Bloomberg. August 27, 2014.
Education Management Corp. (EDMC), the for-profit college operator partly owned by Goldman Sachs Group Inc., clinched a deal with creditors that would effectively cede control to them in exchange for reducing debt. The stock tumbled as much as 23 percent.
The company reached an agreement with a majority of its lenders to cut borrowings by 73 percent to $400 million, according to a statement today. In return the lenders would get a preferred equity stake convertible to common shares and warrants for the purchase of additional stock, according to the statement. Existing shareholders would see their stake cut to 4 percent after the conversion of the preferreds, though they will be granted warrants to purchase an additional 5 percent of the common stock.
The deal waives all covenant requirements through June 2015, terminates principal amortization for the same period and reduces interest expense, according to the statement.
The Pittsburgh-based operator of institutions including Argosy University and Brown Mackie College hired Evercore Partners Inc. to negotiate with lenders as it was set to breach terms on its credit pact. The company is poised for a third straight year of revenue declines amid regulatory investigation into marketing and enrollment practices at for-profit colleges.
“This new capital structure is critical to the future success of EDMC and part of our plan to transform the company,” Chief Executive Officer Edward West said in the statement. The multi-step restructuring awaits regulatory and shareholder approval and is expected to be completed in 2015, the company said.

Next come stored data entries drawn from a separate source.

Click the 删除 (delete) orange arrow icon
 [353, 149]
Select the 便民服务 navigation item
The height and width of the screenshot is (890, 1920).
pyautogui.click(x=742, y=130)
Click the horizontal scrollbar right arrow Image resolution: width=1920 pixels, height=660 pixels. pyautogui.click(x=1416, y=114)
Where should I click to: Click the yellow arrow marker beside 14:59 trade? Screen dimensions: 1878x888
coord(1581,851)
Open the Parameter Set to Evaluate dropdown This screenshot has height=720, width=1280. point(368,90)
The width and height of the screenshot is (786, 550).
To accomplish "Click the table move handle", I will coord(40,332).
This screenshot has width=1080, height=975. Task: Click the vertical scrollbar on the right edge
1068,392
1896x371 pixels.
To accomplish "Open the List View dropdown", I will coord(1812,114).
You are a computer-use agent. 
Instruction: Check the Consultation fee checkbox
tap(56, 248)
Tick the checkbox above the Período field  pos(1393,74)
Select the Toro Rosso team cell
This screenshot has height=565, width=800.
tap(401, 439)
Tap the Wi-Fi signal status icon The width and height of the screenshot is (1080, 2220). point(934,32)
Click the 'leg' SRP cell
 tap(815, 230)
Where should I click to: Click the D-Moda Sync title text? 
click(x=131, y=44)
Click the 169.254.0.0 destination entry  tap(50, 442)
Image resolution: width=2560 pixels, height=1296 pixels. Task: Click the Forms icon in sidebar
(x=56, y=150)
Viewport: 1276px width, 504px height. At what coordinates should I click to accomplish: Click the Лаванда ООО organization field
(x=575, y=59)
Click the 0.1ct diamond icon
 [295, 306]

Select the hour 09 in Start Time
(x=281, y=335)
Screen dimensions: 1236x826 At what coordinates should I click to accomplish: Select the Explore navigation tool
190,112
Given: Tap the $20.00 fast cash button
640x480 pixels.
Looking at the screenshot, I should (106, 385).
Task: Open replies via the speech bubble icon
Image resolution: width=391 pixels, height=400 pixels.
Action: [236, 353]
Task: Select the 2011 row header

The business was purchased for about $3.4 billion by investors including Goldman Sachs and Providence Equity Partners LLC in June 2006, with about $1.3 billion in equity contributions, according to a regulatory filing the previous month. The two combined currently hold a majority equity stake, according to data compiled by Bloomberg.
Earlier the company had obtained a limited waiver from the creditors through Sept. 15 to carry out further negotiations.
Its stock, which was down 23 percent earlier in the day, traded at $1.30, a drop of 13 percent, at 12:47 p.m. in New York.
The preferred holders may appoint two directors, according to a regulatory filing today.